I want to show that the set $\{e^{-x}: x > 0, x\in \mathbb{R}\}$ is neither open or closed rigourously. I have the idea intuitively which I will describe for each scenario below, but before that two definitions:
Defn 1): A set $A$ is said to be open if there exists an $\epsilon$ -neighbourhood around every point $x \in A$ s.t $B_{\epsilon}(x) \subset A$
Defn 2): A set $A$ is said to be closed if the set $A$ contains all of its limit points.
Proof Idea
i) not open:
If you draw the graph of $f(x) = e^{-x}$ you get the inverse exponential function. Now picking any point on this graph you can "see" that any $\epsilon$– neighbourhood around a point will contain points not in the set, in particular any point to the left or right of the point $x \in \{e^{-x}: x > 0, x\in \mathbb{R}\}$
ii) not closed:
This one I am a little bit more shakey on.
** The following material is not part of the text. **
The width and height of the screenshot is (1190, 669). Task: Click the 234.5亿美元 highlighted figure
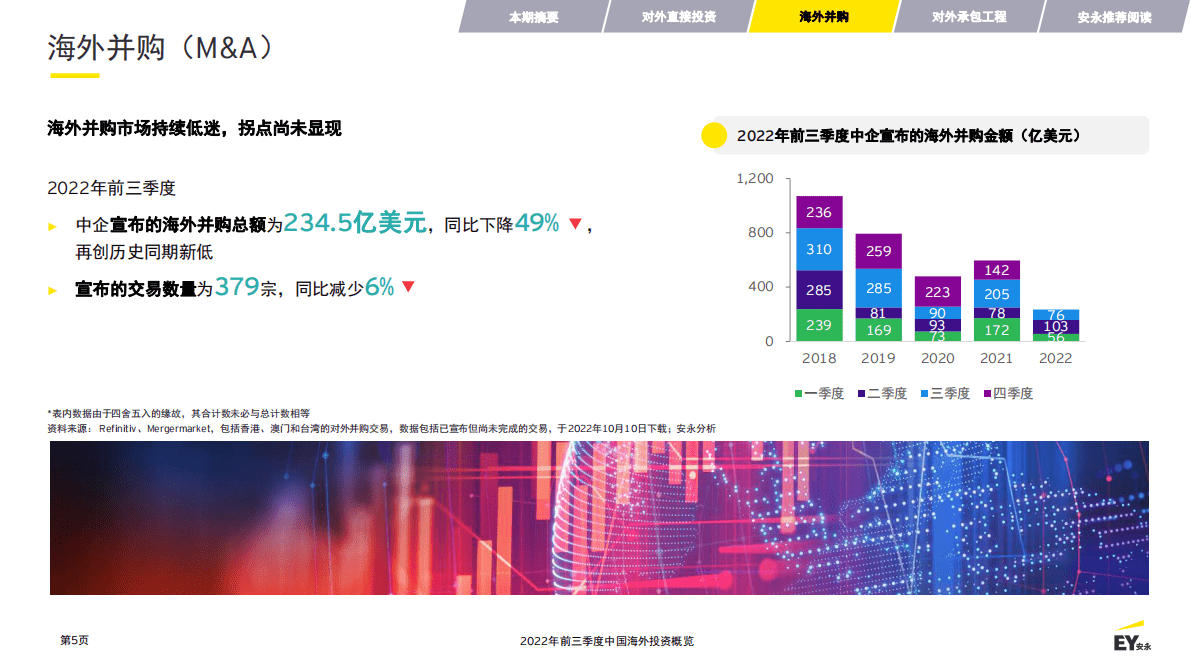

The point $0$ is in the set if you take the limit as $x \rightarrow \infty$, but if you take $x \rightarrow 0$ you head towards $+\infty$. I'm not sure how to classify this. Since this set extends over all of $\mathbb{R}$ I want to include it, but from past readings I think it might not be the case.
My Problems: These are my ideas, so how would I make them rigourous? I can't think of anything more beyond this sort of paragraph form of explanation. Possibly I'm too caught up in wanting to use symbolic notation…
Best Answer
For not open, your proof does not work because you just have the points in $\Bbb R$, not the points $(x,f(x))$ in $\Bbb R^2$. Can you represent the set in a much simpler way? What is the range of the function? In fact the set is open.
For not closed, you want to find a limit point not in the set. $1$ works because of the restriction $x \gt 0$. Find a sequence in the set that converges to $1$.